Querying
pykx.query
Query interfaces for PyKX.
QSQL
QSQL(q)
Generates and submits functional q SQL queries.
Instances of this class can be accessed as the qsql
attribute of any pykx.Q
. For
instance, pykx.q.qsql
, or pykx.QConnection(...).qsql
.
The QSQL
class provides Python users with a method of querying q simple, keyed, splayed and
partitioned tables using a single set of functionality.
This is achieved by wrapping the logic contained within the q functional select, exec, update, and delete functionality.
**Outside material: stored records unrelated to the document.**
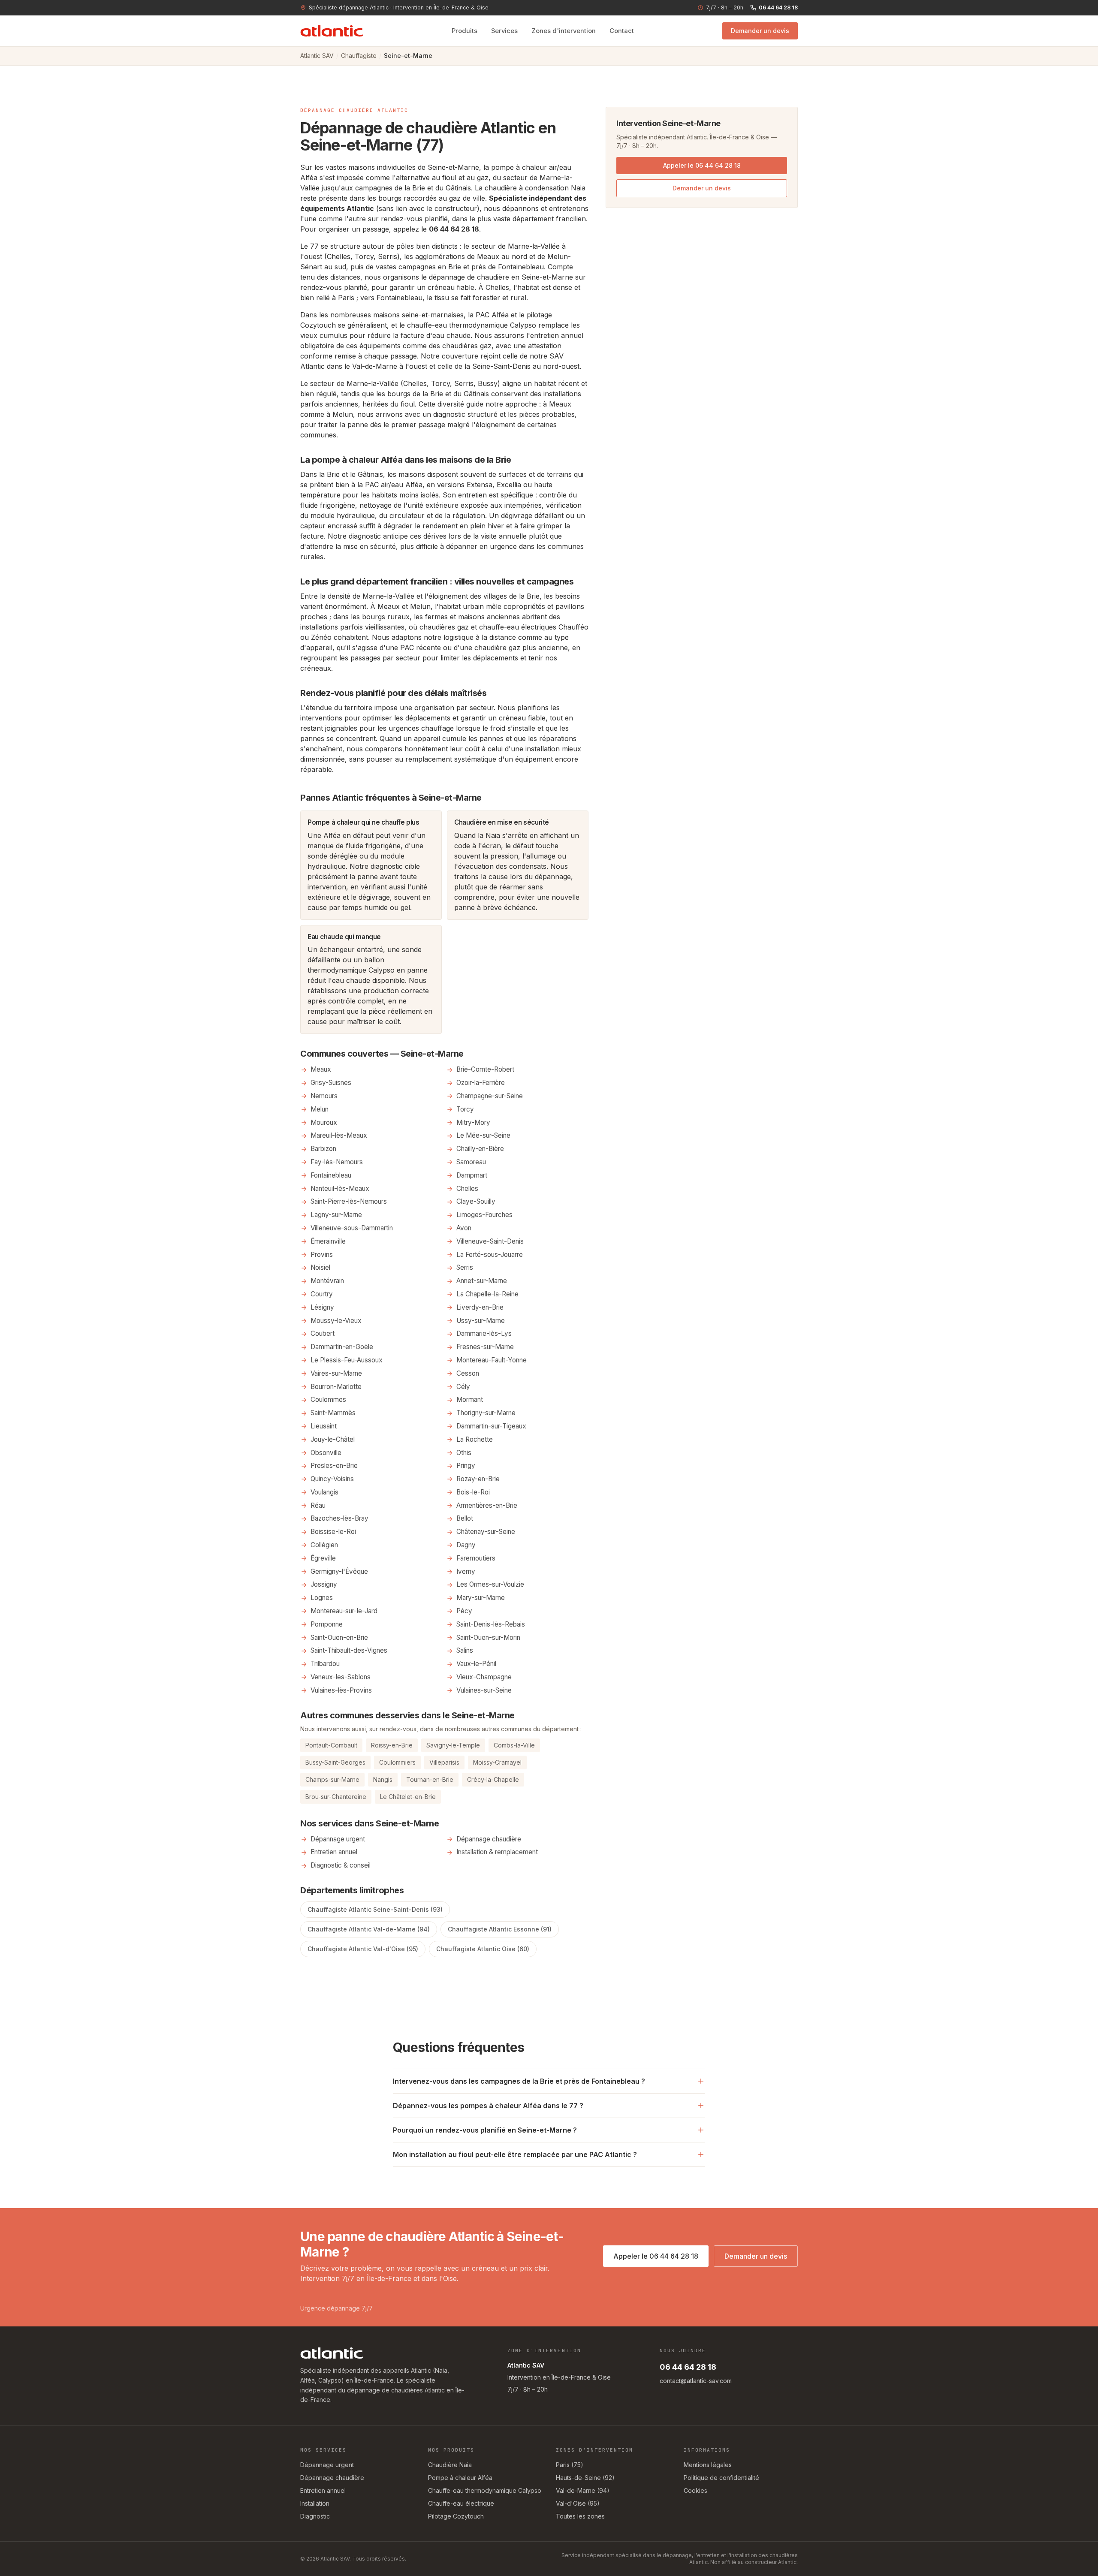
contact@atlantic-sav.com (696, 2380)
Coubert (323, 1333)
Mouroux (324, 1122)
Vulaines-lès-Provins (341, 1690)
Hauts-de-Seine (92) (585, 2477)
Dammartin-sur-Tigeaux (491, 1426)
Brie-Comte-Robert (485, 1069)
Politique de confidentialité (721, 2477)
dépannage (553, 876)
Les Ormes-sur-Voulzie (490, 1584)
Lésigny (322, 1307)
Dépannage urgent (338, 1839)
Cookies (695, 2490)
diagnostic (449, 414)
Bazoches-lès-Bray (339, 1518)
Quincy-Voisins (332, 1479)
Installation (314, 2503)
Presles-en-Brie (334, 1465)
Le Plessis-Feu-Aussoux (347, 1360)
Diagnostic (315, 2516)
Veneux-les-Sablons (341, 1677)
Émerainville (328, 1241)
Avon (463, 1228)
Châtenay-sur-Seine (485, 1532)
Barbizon (323, 1149)
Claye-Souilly (475, 1201)
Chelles (497, 287)
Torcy (465, 1109)
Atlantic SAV (317, 55)
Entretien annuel (334, 1852)
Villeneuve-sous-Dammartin (352, 1228)
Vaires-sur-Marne (336, 1373)
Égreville (323, 1558)
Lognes (322, 1598)
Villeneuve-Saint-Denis (490, 1241)
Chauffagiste (359, 55)
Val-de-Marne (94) (582, 2490)
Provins (322, 1254)
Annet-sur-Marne (481, 1281)
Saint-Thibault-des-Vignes (349, 1650)
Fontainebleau (399, 297)
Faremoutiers (475, 1558)
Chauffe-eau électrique (461, 2503)
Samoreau (471, 1162)
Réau (318, 1505)
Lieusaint (324, 1426)
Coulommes (328, 1399)
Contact (621, 31)
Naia (578, 188)
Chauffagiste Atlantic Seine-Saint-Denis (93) (375, 1909)
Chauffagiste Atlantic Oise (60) (482, 1948)
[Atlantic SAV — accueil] (331, 31)
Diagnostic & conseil (341, 1865)
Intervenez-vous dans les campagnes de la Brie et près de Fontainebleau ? (519, 2081)
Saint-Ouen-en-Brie (339, 1637)
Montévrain (327, 1281)
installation (542, 748)
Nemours (324, 1096)
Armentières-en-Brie (486, 1505)
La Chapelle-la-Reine (487, 1294)
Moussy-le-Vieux (336, 1321)
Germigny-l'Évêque (339, 1571)
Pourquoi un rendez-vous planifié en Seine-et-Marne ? (485, 2130)
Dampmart (471, 1175)
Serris (464, 1267)
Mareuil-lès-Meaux (339, 1135)
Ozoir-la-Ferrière (480, 1083)
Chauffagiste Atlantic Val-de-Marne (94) (369, 1929)
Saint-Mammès (333, 1413)
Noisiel (320, 1267)
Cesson (467, 1373)
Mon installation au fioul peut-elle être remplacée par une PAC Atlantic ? (515, 2154)
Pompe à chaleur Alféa (460, 2477)
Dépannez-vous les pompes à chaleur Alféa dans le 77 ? (488, 2105)
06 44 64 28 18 (778, 7)
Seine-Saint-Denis (501, 366)
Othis (463, 1453)
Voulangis (324, 1492)
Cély (463, 1387)
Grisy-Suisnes (331, 1083)
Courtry (322, 1294)
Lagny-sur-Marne (336, 1215)
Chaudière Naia (450, 2464)
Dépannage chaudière (488, 1839)
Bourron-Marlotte (336, 1387)
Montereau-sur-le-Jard (344, 1611)
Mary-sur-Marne (480, 1598)
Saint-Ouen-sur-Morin (488, 1637)
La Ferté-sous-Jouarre (489, 1254)
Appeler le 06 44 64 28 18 (702, 165)
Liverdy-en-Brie (480, 1307)
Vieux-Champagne (484, 1677)
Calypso (523, 325)
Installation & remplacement (497, 1852)
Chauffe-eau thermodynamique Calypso (484, 2490)
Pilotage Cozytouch (456, 2516)
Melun (342, 414)
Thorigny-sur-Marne (486, 1413)
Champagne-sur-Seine (489, 1096)
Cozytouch (318, 325)
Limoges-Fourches (484, 1215)
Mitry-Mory (473, 1122)
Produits (464, 31)
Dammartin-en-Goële (342, 1347)
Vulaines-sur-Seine (484, 1690)
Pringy (465, 1465)
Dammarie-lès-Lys (484, 1333)
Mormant (469, 1399)
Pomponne (327, 1624)
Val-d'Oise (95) (578, 2503)
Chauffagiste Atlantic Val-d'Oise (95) (363, 1948)
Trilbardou (325, 1664)
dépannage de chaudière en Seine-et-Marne (501, 277)
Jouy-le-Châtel (333, 1439)
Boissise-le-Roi (333, 1532)
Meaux (560, 404)
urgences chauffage (421, 728)
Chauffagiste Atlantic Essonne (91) (500, 1929)
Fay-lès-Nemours (337, 1162)
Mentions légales (708, 2464)
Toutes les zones (580, 2516)
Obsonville (326, 1453)
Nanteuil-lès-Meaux (340, 1188)
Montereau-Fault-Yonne (491, 1360)
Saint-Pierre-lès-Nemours (349, 1201)
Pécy (464, 1611)
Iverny (465, 1571)
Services (504, 31)
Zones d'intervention (563, 31)
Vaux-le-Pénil (476, 1664)
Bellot (464, 1518)
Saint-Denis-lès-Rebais (490, 1624)
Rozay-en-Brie (478, 1479)
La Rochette (474, 1439)
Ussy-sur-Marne (480, 1321)
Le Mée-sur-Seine (483, 1135)
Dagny (466, 1545)
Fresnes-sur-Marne (485, 1347)
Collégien (324, 1545)
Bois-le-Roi (473, 1492)
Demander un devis (760, 30)
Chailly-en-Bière (480, 1149)
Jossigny (324, 1584)
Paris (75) (569, 2464)
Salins (464, 1650)
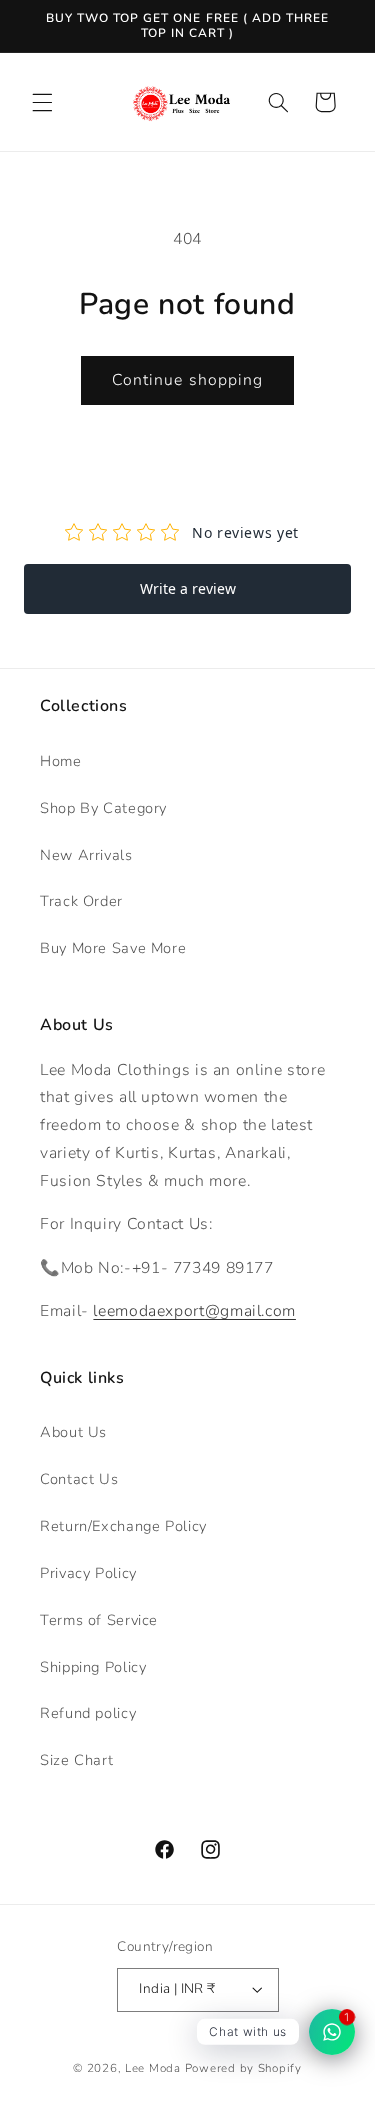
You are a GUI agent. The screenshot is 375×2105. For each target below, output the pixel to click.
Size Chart (76, 1760)
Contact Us (79, 1479)
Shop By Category (103, 808)
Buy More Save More (113, 948)
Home (61, 761)
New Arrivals (86, 855)
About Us (73, 1432)
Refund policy (88, 1713)
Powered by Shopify (243, 2068)
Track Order (81, 901)
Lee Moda (153, 2068)
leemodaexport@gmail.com (194, 1311)
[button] (42, 102)
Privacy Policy (88, 1573)
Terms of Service (99, 1620)
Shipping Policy (93, 1667)
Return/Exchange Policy (123, 1526)
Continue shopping (187, 380)
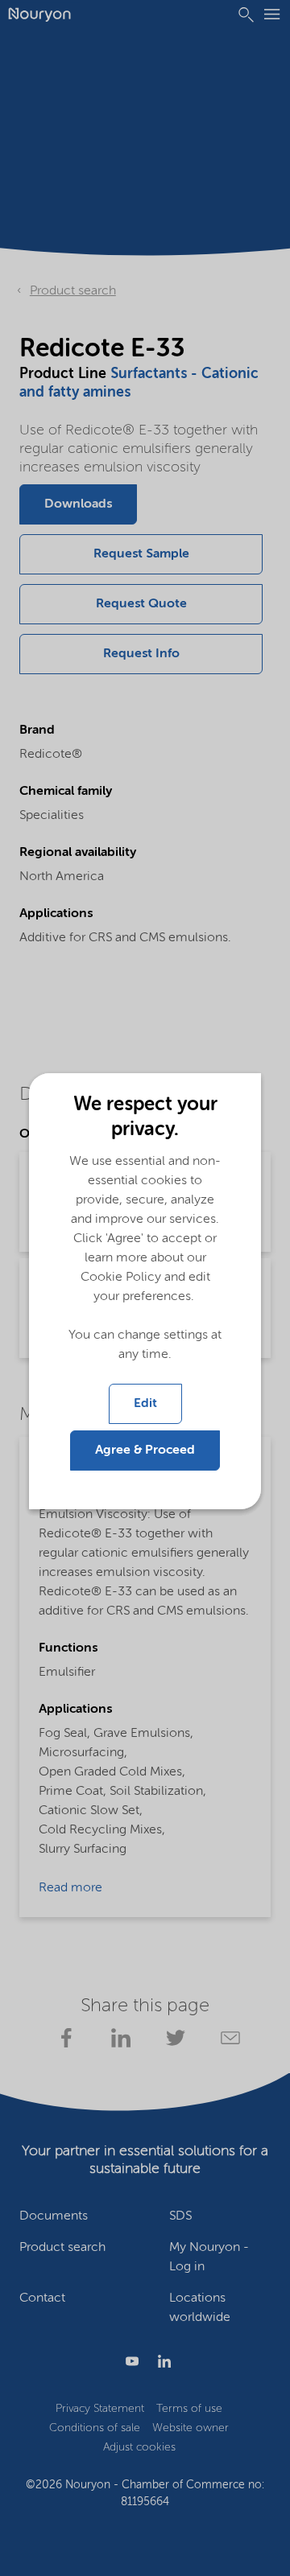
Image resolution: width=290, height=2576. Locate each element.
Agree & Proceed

For more information on this functionality please refer to Chapter 9 Section 12 of Q for Mortals.
While it is also conceivable that the interface could compile a qSQL statement to achieve the same end goal there are a number of advantages to using the more complex functional form.
- Users that are unfamiliar with q who use the interface are introduced to the more powerful version of querying with q, while still operating within a familiar setting.
-
Using the functional form provides the ability when running functional updates to update the q tables with data derived from Python:
qtable = pykx.q('([]1 2 3;4 5 6)') pykx.q.qsql.update(qtable, {'x': [10, 20, 30]})
-
It makes development and maintenance of the interface easier when dealing across the forms of supported table within q within which the functional forms of interacting with tables are more natural.
select
select(table, columns=None, where=None, by=None, inplace=False)
Apply a q style select statement on tables defined within the process.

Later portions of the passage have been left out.